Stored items
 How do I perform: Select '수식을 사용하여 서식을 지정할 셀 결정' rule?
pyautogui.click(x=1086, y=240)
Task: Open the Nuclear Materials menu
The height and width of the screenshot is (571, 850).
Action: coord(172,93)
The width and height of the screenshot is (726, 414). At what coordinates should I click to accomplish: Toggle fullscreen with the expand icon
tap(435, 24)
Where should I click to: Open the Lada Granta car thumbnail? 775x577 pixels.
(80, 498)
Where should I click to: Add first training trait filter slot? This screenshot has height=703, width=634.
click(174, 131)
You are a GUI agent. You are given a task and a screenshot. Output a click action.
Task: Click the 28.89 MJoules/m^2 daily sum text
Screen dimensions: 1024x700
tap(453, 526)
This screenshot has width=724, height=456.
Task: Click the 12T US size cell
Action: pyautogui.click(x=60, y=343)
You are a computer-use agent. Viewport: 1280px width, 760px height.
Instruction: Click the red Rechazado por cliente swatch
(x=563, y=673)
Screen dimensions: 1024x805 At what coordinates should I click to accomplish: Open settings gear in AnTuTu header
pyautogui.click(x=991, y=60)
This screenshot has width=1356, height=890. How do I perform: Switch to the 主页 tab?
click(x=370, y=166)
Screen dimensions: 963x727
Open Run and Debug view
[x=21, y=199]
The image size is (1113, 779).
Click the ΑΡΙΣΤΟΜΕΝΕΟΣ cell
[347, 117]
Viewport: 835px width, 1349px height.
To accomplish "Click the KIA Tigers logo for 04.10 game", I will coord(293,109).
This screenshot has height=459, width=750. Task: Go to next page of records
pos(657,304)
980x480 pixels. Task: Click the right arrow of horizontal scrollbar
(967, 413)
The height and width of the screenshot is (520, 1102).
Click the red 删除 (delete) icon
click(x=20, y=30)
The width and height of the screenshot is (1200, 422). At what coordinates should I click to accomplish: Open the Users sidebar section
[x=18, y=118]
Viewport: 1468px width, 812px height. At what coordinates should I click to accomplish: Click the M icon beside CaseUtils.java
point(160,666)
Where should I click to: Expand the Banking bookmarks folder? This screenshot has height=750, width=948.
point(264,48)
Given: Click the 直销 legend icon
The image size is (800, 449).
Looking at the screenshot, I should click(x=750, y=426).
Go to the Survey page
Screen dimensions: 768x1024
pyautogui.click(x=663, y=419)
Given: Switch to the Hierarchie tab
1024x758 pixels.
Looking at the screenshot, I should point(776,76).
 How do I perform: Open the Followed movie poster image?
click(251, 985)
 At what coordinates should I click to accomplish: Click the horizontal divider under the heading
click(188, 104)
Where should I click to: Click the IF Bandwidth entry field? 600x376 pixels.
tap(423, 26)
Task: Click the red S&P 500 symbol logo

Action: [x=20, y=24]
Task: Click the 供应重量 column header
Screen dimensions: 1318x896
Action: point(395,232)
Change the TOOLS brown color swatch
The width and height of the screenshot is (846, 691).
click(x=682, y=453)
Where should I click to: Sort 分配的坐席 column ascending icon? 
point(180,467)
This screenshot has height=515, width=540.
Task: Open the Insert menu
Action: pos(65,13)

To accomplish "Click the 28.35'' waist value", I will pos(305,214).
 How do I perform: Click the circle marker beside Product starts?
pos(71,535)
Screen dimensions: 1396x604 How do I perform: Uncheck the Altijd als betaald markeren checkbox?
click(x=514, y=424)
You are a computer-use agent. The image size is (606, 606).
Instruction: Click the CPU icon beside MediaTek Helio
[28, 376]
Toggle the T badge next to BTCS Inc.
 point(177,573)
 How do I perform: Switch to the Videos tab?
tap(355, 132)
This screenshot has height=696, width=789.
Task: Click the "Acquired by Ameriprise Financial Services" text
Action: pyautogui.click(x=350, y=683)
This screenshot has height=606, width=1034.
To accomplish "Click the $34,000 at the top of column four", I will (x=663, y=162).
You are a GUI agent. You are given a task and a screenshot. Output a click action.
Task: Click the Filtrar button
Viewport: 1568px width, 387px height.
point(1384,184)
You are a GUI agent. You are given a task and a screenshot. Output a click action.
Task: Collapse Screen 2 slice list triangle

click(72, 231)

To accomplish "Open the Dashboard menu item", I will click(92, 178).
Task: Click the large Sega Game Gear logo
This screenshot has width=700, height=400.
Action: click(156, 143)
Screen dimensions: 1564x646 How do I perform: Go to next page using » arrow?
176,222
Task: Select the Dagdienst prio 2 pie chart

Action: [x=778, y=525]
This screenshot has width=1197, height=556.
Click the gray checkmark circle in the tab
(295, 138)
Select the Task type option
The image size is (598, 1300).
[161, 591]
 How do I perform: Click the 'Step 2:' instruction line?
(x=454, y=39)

[What you need to do] Repeat every record, exactly as written.

[Written solution]
 How do I perform: Select '수식을 사용하여 서식을 지정할 셀 결정' rule?
pyautogui.click(x=1086, y=240)
Task: Open the Nuclear Materials menu
The height and width of the screenshot is (571, 850).
Action: coord(172,93)
The width and height of the screenshot is (726, 414). At what coordinates should I click to accomplish: Toggle fullscreen with the expand icon
tap(435, 24)
Where should I click to: Open the Lada Granta car thumbnail? 775x577 pixels.
(80, 498)
Where should I click to: Add first training trait filter slot? This screenshot has height=703, width=634.
click(174, 131)
You are a GUI agent. You are given a task and a screenshot. Output a click action.
Task: Click the 28.89 MJoules/m^2 daily sum text
Screen dimensions: 1024x700
tap(453, 526)
This screenshot has width=724, height=456.
Task: Click the 12T US size cell
Action: pyautogui.click(x=60, y=343)
You are a computer-use agent. Viewport: 1280px width, 760px height.
Instruction: Click the red Rechazado por cliente swatch
(x=563, y=673)
Screen dimensions: 1024x805 At what coordinates should I click to accomplish: Open settings gear in AnTuTu header
pyautogui.click(x=991, y=60)
This screenshot has width=1356, height=890. How do I perform: Switch to the 主页 tab?
click(x=370, y=166)
Screen dimensions: 963x727
Open Run and Debug view
[x=21, y=199]
The image size is (1113, 779).
Click the ΑΡΙΣΤΟΜΕΝΕΟΣ cell
[347, 117]
Viewport: 835px width, 1349px height.
To accomplish "Click the KIA Tigers logo for 04.10 game", I will coord(293,109).
This screenshot has height=459, width=750. Task: Go to next page of records
pos(657,304)
980x480 pixels. Task: Click the right arrow of horizontal scrollbar
(967, 413)
The height and width of the screenshot is (520, 1102).
Click the red 删除 (delete) icon
click(x=20, y=30)
The width and height of the screenshot is (1200, 422). At what coordinates should I click to accomplish: Open the Users sidebar section
[x=18, y=118]
Viewport: 1468px width, 812px height. At what coordinates should I click to accomplish: Click the M icon beside CaseUtils.java
point(160,666)
Where should I click to: Expand the Banking bookmarks folder? This screenshot has height=750, width=948.
point(264,48)
Given: Click the 直销 legend icon
The image size is (800, 449).
Looking at the screenshot, I should click(x=750, y=426).
Go to the Survey page
Screen dimensions: 768x1024
pyautogui.click(x=663, y=419)
Given: Switch to the Hierarchie tab
1024x758 pixels.
Looking at the screenshot, I should point(776,76).
 How do I perform: Open the Followed movie poster image?
click(251, 985)
 At what coordinates should I click to accomplish: Click the horizontal divider under the heading
click(188, 104)
Where should I click to: Click the IF Bandwidth entry field? 600x376 pixels.
tap(423, 26)
Task: Click the red S&P 500 symbol logo

Action: [x=20, y=24]
Task: Click the 供应重量 column header
Screen dimensions: 1318x896
Action: point(395,232)
Change the TOOLS brown color swatch
The width and height of the screenshot is (846, 691).
click(x=682, y=453)
Where should I click to: Sort 分配的坐席 column ascending icon? 
point(180,467)
This screenshot has height=515, width=540.
Task: Open the Insert menu
Action: pos(65,13)

To accomplish "Click the 28.35'' waist value", I will pos(305,214).
 How do I perform: Click the circle marker beside Product starts?
pos(71,535)
Screen dimensions: 1396x604 How do I perform: Uncheck the Altijd als betaald markeren checkbox?
click(x=514, y=424)
You are a computer-use agent. The image size is (606, 606).
Instruction: Click the CPU icon beside MediaTek Helio
[28, 376]
Toggle the T badge next to BTCS Inc.
 point(177,573)
 How do I perform: Switch to the Videos tab?
tap(355, 132)
This screenshot has height=696, width=789.
Task: Click the "Acquired by Ameriprise Financial Services" text
Action: pyautogui.click(x=350, y=683)
This screenshot has height=606, width=1034.
To accomplish "Click the $34,000 at the top of column four", I will (x=663, y=162).
You are a GUI agent. You are given a task and a screenshot. Output a click action.
Task: Click the Filtrar button
Viewport: 1568px width, 387px height.
point(1384,184)
You are a GUI agent. You are given a task and a screenshot. Output a click action.
Task: Collapse Screen 2 slice list triangle

click(72, 231)

To accomplish "Open the Dashboard menu item", I will click(92, 178).
Task: Click the large Sega Game Gear logo
This screenshot has width=700, height=400.
Action: click(156, 143)
Screen dimensions: 1564x646 How do I perform: Go to next page using » arrow?
176,222
Task: Select the Dagdienst prio 2 pie chart

Action: [x=778, y=525]
This screenshot has width=1197, height=556.
Click the gray checkmark circle in the tab
(295, 138)
Select the Task type option
The image size is (598, 1300).
[161, 591]
 How do I perform: Click the 'Step 2:' instruction line?
(x=454, y=39)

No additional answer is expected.